Objetivo: Analizar el perfil clínico y epidemiológico de los niños hospitalizados con Síndrome Respiratorio Agudo Severo por Virus Respiratorio Sincitial en el período pospandémico. Metodología: Estudio descriptivo, documental, transversal con enfoque cuantitativo. Se analizaron los datos de las hojas de notificación individual y de las historias clínicas de niños de 0 a 9 años hospitalizados con Síndrome Respiratorio Agudo Severo por Virus Respiratorio Sincitial en un hospital universitario del noroeste de Paraná, en los sectores de hospitalización pediátrica y Unidad de Cuidados Intensivos Pediátricos.
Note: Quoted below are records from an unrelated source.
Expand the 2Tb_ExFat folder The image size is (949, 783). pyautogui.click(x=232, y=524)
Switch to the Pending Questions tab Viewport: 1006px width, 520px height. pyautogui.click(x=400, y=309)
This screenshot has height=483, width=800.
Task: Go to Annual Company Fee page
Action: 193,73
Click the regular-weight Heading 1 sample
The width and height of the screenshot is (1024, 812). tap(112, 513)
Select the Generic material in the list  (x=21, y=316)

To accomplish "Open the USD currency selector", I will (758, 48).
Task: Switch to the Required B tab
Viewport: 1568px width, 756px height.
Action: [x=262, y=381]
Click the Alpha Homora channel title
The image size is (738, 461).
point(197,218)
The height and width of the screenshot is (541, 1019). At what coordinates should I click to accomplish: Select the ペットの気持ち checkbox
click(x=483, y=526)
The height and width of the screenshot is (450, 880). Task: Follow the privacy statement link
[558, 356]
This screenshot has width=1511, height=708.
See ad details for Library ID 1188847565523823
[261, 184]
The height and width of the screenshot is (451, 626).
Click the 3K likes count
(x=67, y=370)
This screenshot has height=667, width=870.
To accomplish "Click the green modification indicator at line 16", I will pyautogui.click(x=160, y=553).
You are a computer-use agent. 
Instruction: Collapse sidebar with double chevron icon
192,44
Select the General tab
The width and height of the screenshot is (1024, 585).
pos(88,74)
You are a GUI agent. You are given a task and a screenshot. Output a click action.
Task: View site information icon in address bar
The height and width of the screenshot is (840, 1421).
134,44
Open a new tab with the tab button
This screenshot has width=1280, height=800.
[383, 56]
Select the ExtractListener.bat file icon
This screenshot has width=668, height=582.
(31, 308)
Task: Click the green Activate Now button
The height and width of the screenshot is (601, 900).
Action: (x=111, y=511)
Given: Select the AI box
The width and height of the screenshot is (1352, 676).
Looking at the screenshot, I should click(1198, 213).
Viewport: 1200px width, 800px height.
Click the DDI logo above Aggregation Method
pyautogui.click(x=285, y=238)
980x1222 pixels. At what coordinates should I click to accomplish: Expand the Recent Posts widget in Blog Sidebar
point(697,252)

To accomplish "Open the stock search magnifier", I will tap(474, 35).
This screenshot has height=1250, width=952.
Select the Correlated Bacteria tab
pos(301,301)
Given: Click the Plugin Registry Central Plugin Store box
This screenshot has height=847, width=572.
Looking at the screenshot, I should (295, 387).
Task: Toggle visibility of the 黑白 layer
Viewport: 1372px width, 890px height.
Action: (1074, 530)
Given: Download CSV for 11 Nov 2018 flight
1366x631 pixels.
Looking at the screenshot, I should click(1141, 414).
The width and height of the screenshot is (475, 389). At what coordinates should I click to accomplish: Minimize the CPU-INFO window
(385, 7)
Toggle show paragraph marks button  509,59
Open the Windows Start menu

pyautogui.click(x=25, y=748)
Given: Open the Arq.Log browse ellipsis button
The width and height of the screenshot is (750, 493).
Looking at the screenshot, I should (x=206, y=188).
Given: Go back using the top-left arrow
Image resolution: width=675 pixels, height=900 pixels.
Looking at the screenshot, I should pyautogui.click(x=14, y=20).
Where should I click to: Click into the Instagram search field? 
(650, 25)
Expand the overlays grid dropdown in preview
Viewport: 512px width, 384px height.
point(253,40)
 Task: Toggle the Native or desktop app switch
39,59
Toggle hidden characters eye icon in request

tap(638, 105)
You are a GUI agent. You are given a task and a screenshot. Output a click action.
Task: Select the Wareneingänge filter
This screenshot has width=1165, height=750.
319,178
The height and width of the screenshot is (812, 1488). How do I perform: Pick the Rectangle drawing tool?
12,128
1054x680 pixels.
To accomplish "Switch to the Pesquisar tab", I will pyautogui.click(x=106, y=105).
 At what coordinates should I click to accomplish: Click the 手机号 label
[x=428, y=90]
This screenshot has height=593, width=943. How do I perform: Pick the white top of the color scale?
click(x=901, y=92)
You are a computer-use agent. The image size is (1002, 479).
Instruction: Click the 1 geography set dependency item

La recolección de datos se realizó entre diciembre de 2023 y mayo de 2024, abarcando las hospitalizaciones de enero a diciembre de 2023. Los datos se tabularon en Microsoft Excel 2021 y se analizaron con el software RStudio, versión 4.1.3, mediante estadística descriptiva. Resultados: Entre los 95 historiales médicos analizados, los niños de entre 28 y 364 días fueron los más afectados por el Virus Respiratorio Sincitial (67,4%), especialmente los varones (61,1%) y los blancos (73,7%). La infección adquirida por la comunidad fue la más frecuente (95,8%), con una alta necesidad de soporte ventilatorio (86,3%) y no invasivo (70,5%). El periodo de mayor prevalencia se concentró entre marzo (25,2%) y abril (27,3%). Conclusión: La infección por el virus respiratorio sincitial sigue siendo relevante en el contexto pediátrico pospandémico, especialmente en poblaciones vulnerables. Los niños menores de un año tuvieron una mayor frecuencia de ingreso en la Unidad de Cuidados Intensivos, con el uso de soporte ventilatorio no invasivo, lo que indica una mayor vulnerabilidad en este grupo de edad. Se destaca la importancia de las estrategias de prevención, el diagnóstico precoz y el manejo adecuado para reducir complicaciones y muertes.